Entre la necesidad y la tradición, algunos artesanos provenientes de San Salvador el Seco, Puebla, llegan a la ciudad de Veracruz para vender sus molcajetes de piedra.
Ana Cristina Macedonia y Armando Ortiz, una pareja de jóvenes trabajadores, narran las vicisitudes que atraviesan para elaborar las artesanías y después comercializarlas.
Elaboración
En entrevista afirman que acuden a la cantera, extraen los trozos de piedra, los transportan a sus talleres y con maquinaria les dan forma.
Aunque depende del tamaño, cada molcajete es elaborado en aproximadamente tres horas, por la experiencia que tienen quienes se dedican a esa actividad.

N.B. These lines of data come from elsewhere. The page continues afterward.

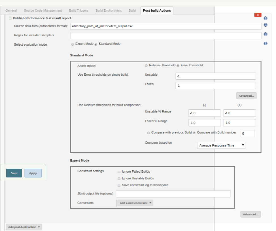Open the Average Response Time dropdown

(x=221, y=145)
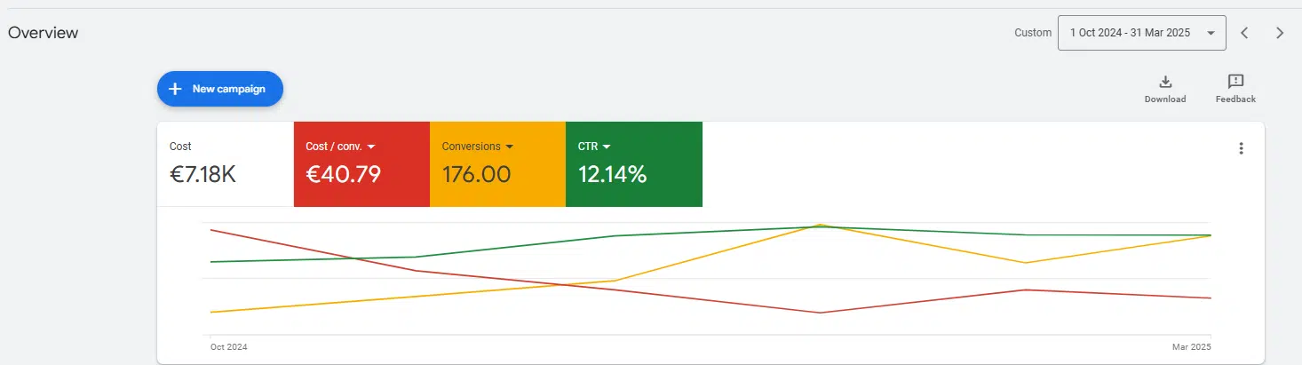Go to next date range arrow
The image size is (1302, 365).
1280,33
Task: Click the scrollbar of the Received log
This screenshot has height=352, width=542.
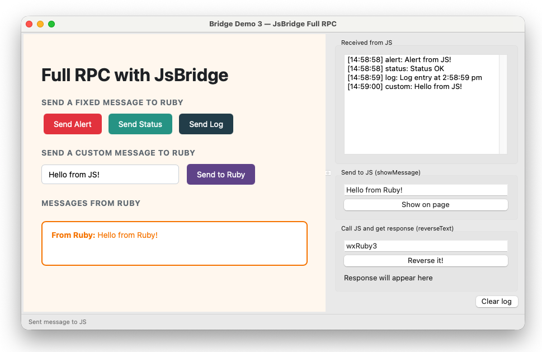Action: [x=503, y=104]
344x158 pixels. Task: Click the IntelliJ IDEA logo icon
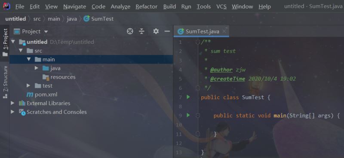pyautogui.click(x=7, y=6)
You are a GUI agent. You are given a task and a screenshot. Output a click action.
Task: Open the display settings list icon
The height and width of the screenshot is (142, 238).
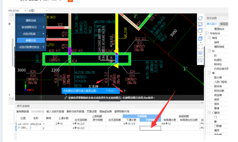point(200,60)
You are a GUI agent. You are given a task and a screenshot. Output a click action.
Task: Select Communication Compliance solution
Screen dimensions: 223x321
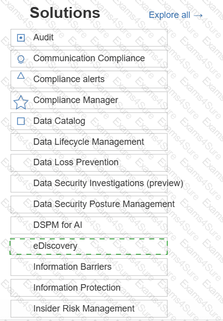89,59
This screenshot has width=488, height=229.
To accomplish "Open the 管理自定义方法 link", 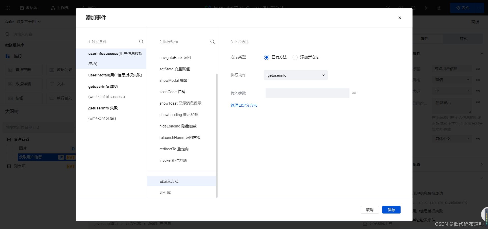I will pos(244,105).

Cada familia cuenta con las indumentarias y herramientas para poder trabajar el pesado material y convertirlo en molcajetes, tecuichas (piedra cilíndrica o cónica utilizada para moler y martajar alimentos) y figuras decorativas para los hogares.
Precios
Los precios también varían, pero van desde los 130 pesos hasta los 390 pesos aproximadamente, porque todavía hay quienes prefieren tener con qué hacer las salsas de forma manual, aunque cada vez menos.

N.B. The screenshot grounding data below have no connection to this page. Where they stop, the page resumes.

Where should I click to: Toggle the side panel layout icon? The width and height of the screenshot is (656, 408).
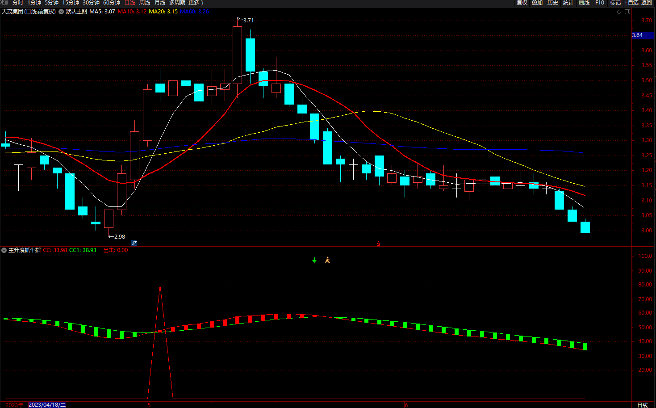pos(627,12)
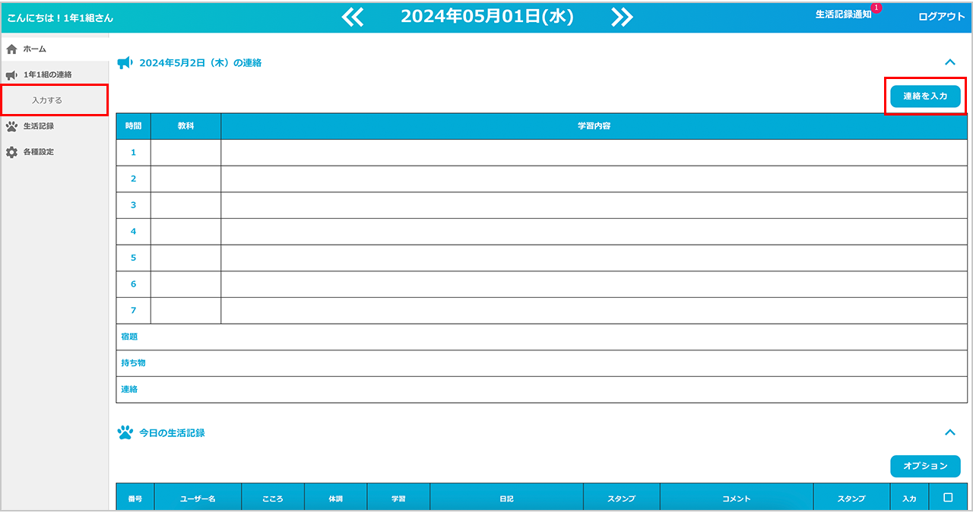Go to previous day with double-left arrow
The width and height of the screenshot is (973, 513).
(x=353, y=17)
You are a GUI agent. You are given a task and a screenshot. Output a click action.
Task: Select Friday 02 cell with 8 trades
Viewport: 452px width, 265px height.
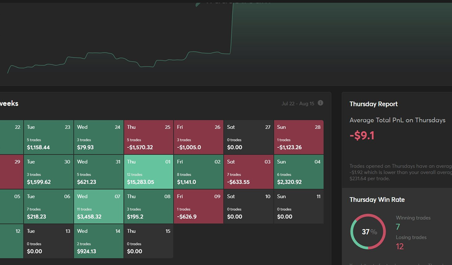point(199,172)
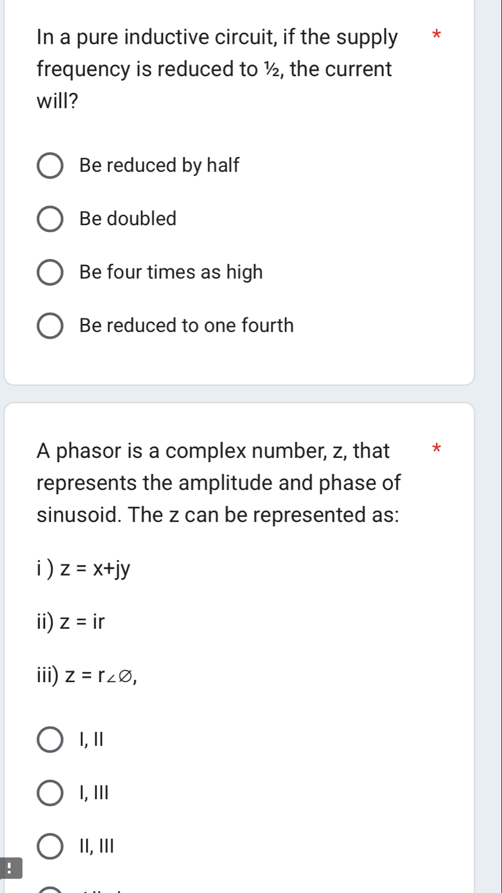Click the "I, III" label text
502x893 pixels.
pos(94,793)
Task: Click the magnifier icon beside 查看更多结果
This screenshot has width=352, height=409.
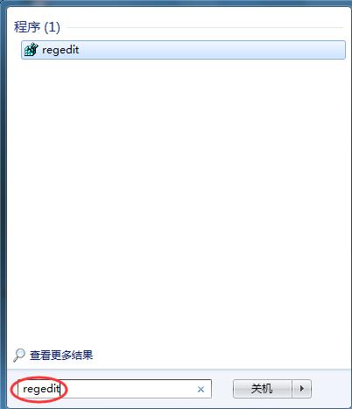Action: [19, 355]
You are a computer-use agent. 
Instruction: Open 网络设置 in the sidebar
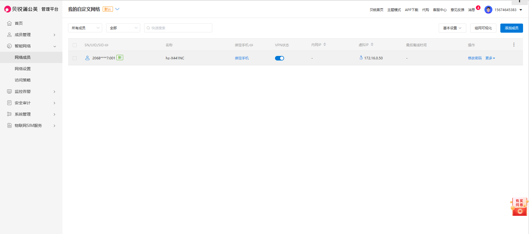click(x=23, y=69)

A las bajas ventas se suma que hay personas que regatean, es decir, buscan pagarles menos por sus artesanías que hacen con mucho esfuerzo.
Riesgos a la salud
"Hay gente que se mata, que se enferma de los pulmones porque les entra el polvo (de la piedra) a los pulmones y ellos no lo valoran, pero este trabajo es carito", indica Armando.

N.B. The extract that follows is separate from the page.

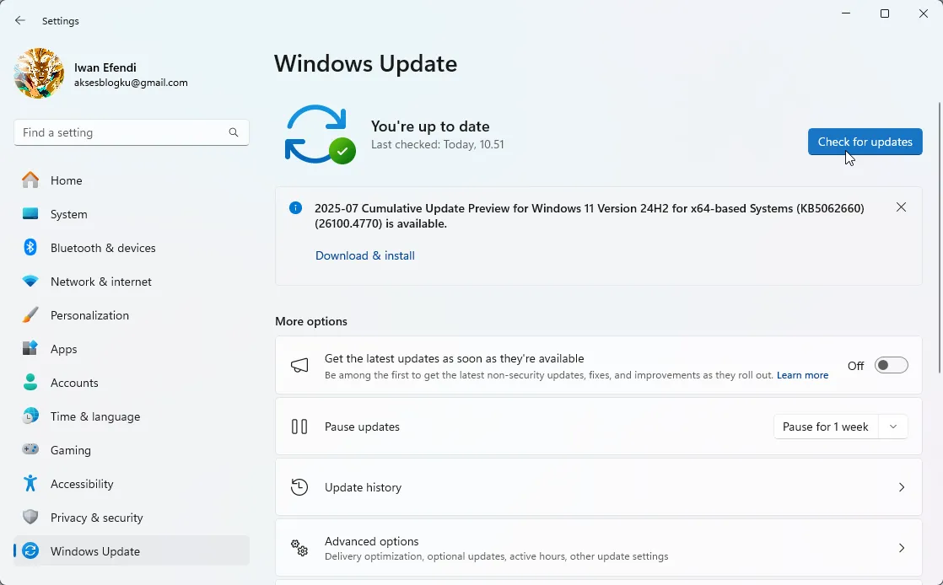Click the Check for updates button
The width and height of the screenshot is (943, 585).
tap(865, 142)

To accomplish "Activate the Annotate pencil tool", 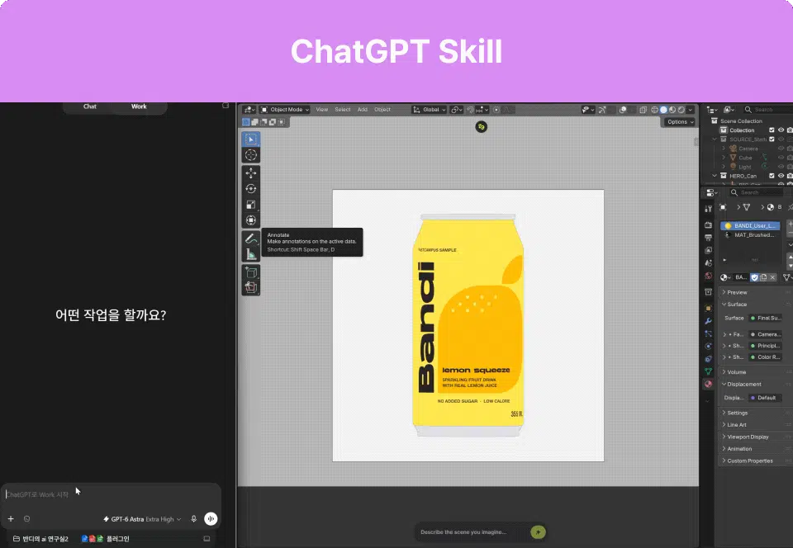I will click(251, 239).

También los obreros llegan a sufrir heridas cuando se cortan con los discos utilizados para formar las piezas, pero lo toman como parte de la rutina.
Por las calles del centro de Veracruz ofrecen los productos que despiertan la curiosidad de algunas personas, intentando subsistir ante las adversidades y la difícil situación económica que prevalece.
Cabe destacar que no tienen un lugar fijo para vender, sin embargo, se les encuentra normalmente entre las avenidas Independencia; 5 de Mayo; y Zaragoza.